Thursday, January 20, 2005

Bad Hair Daze

Things have been crazy, right? So when things go crazy? What do women do? Yes, that’s absolutely right, lady in the back with the blonde beaded Afro, they do stupid things to their hair.

I don’t know if it’s a self-destructive thing or what, but women just love to mess with their hair. Got fired? Go for a perm. Broke up? Cut it all off. Had a fight with your best friend? Rebond! It’s totally self-destructive because a lot of the time, you are already an emotional wreck, never a good time to make follicular decisions, and when you look into the mirror and see your kinky-at-the-roots, dead-straight-at-the-tips orange hair, you end up feeling even worse than before. In a terminal case, sometimes you get out of the chair feeling really GOOD about yourself, and actually thinking that you look hotter than hell with your avant-garde, funky new hair. Then three months down the road you realize that you look like a complete idiot, and that was why the monkeys at the zoo ran away when you tried to approach Baboon Lagoon. Rarely, very rarely, things go right.

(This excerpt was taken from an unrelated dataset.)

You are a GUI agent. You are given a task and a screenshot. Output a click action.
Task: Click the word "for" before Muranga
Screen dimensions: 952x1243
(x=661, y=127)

I’ve been thinking about changing my hair color for ages. My brown highlights had grown out so I looked like my hair was tipped. Ego told me I looked a little like a tiger from the back, given the striping. Enough was enough, so when hair dye went on sale recently, I took a chance, grabbed a box and hoped for the best.

Sure I could go to my hairdresser and get it professionally done. But I just splurged on clothes, remember? Plus, even though my hairdresser is a wonderful human being, sometimes he succumbs to funny ideas. And then I play guinea pig because I really do like the guy, and he’s always giving me discounts and freebies and then I end up walking out with the latest style from one of America’s top hairstylist’s fall collection entitled ‘Lightbulb’.

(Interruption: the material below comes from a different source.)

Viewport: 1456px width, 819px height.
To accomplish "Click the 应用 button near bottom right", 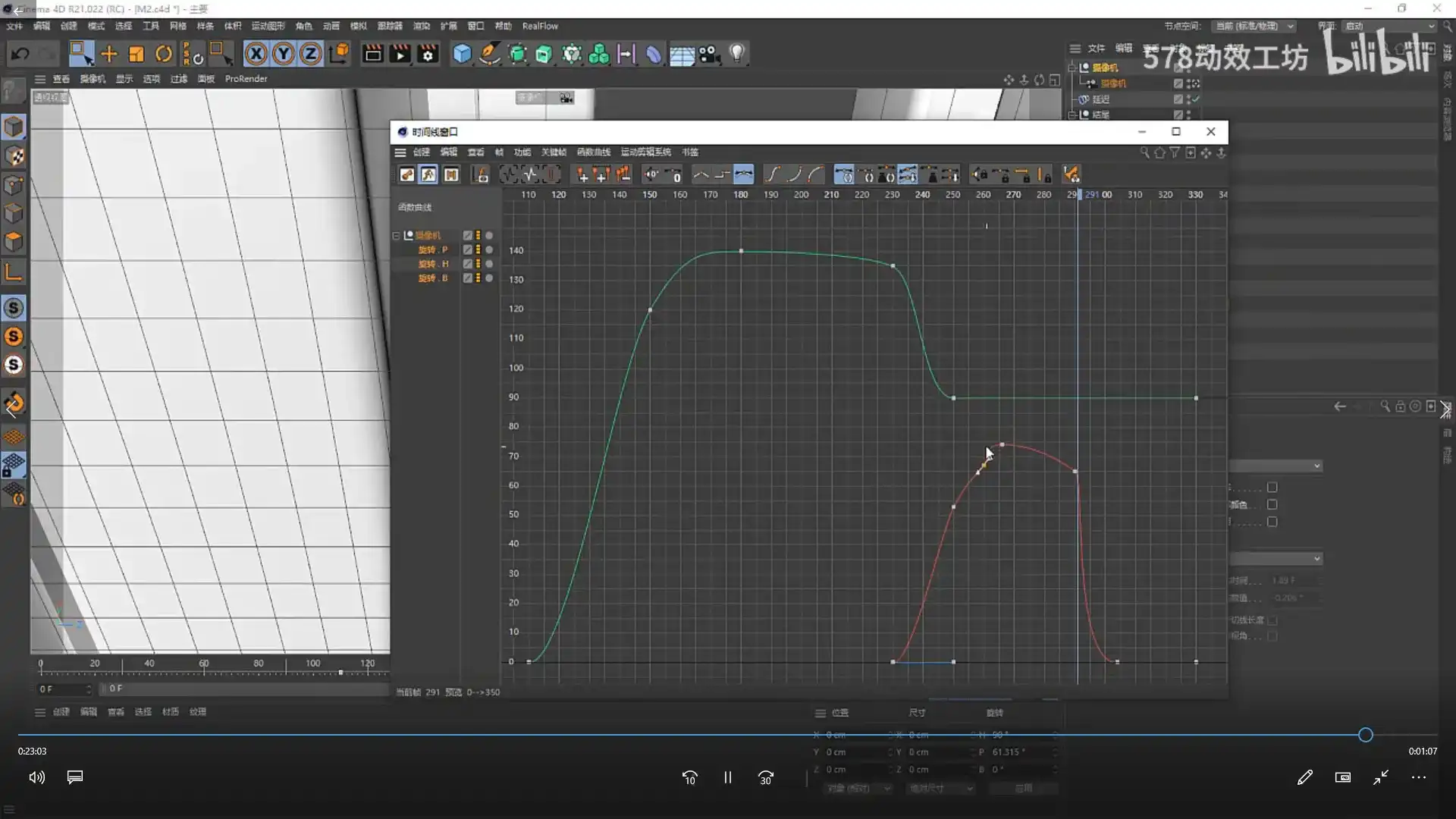I will 1023,788.
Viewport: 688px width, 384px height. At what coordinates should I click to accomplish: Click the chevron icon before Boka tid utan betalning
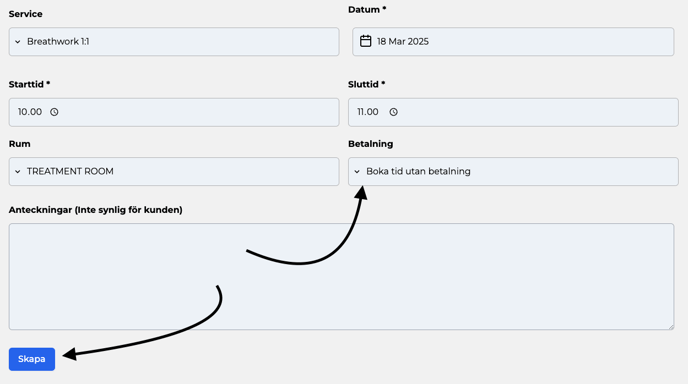[357, 172]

I adore my hairdresser, I really do, but I am still recovering from the trauma of the cut he insisted would be ‘really cute’, which left me with a fringe about half an inch long. No, I’m not kidding. It looked buzz-cut. I considered hair extensions for a while, before I just let it grow back (which it has, thank goodness). He does beautiful highlights, and his dye jobs are fabulous. But I know that he would insist that I get my hair cut (I haven’t in months, thanks to the trauma of the buzzcut fringe) and I know I would succumb. So I decided to color DIY.

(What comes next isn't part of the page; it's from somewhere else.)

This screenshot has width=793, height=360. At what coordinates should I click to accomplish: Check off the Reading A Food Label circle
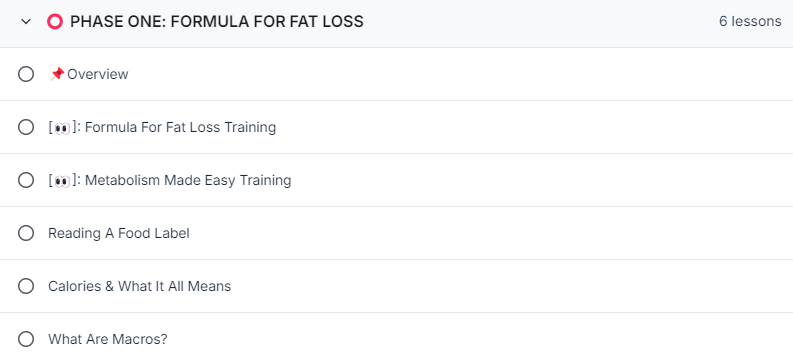pyautogui.click(x=26, y=234)
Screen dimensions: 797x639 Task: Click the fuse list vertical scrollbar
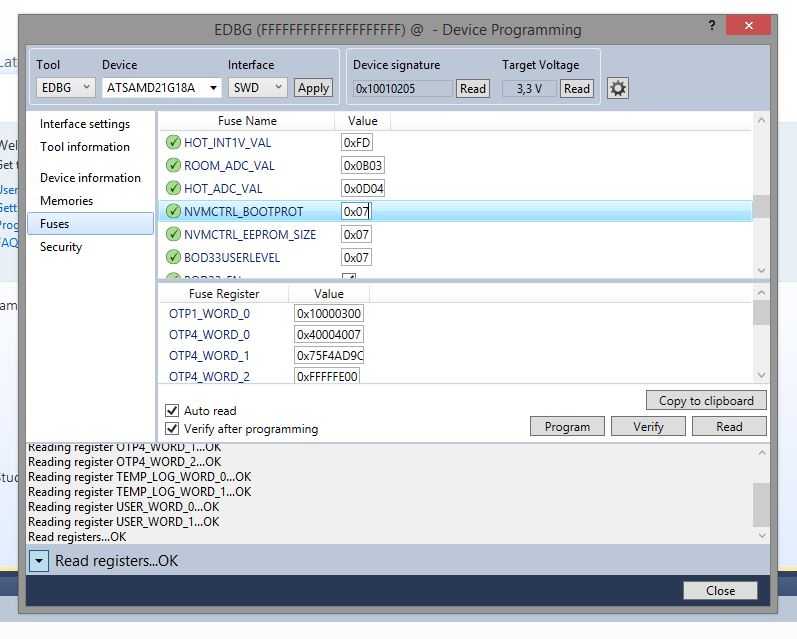pos(761,206)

I got was a box of something called ‘Nectarine’, which was a very scary orange color on the box, and claimed to be golden red blonde. The actual color used on black hair was supposed to a reddish sort of shade. I calibrated it down about six shades of dark and figured it might work.

Always do the strand test. My hair is like Teflon when it comes to hair dye, so you never know what color you’ll get. I’ve tried something which excitingly was called Copper Shimmer, and it turned out black. Bloody useless, yes, Feria, I am looking at you. The strand test came back looking decidedly purplish, which worried me. But it always ends up looking a bit lighter. So, I thought, what the hell. And went for it. After all, it was only morning, and I could run out and buy another box of dye if everything went to hell.

Two hours, oodles of conditioner and bated breath later.

Slinky’s now a feline of the red-headed persuasion. All for the low, low price of $8.80.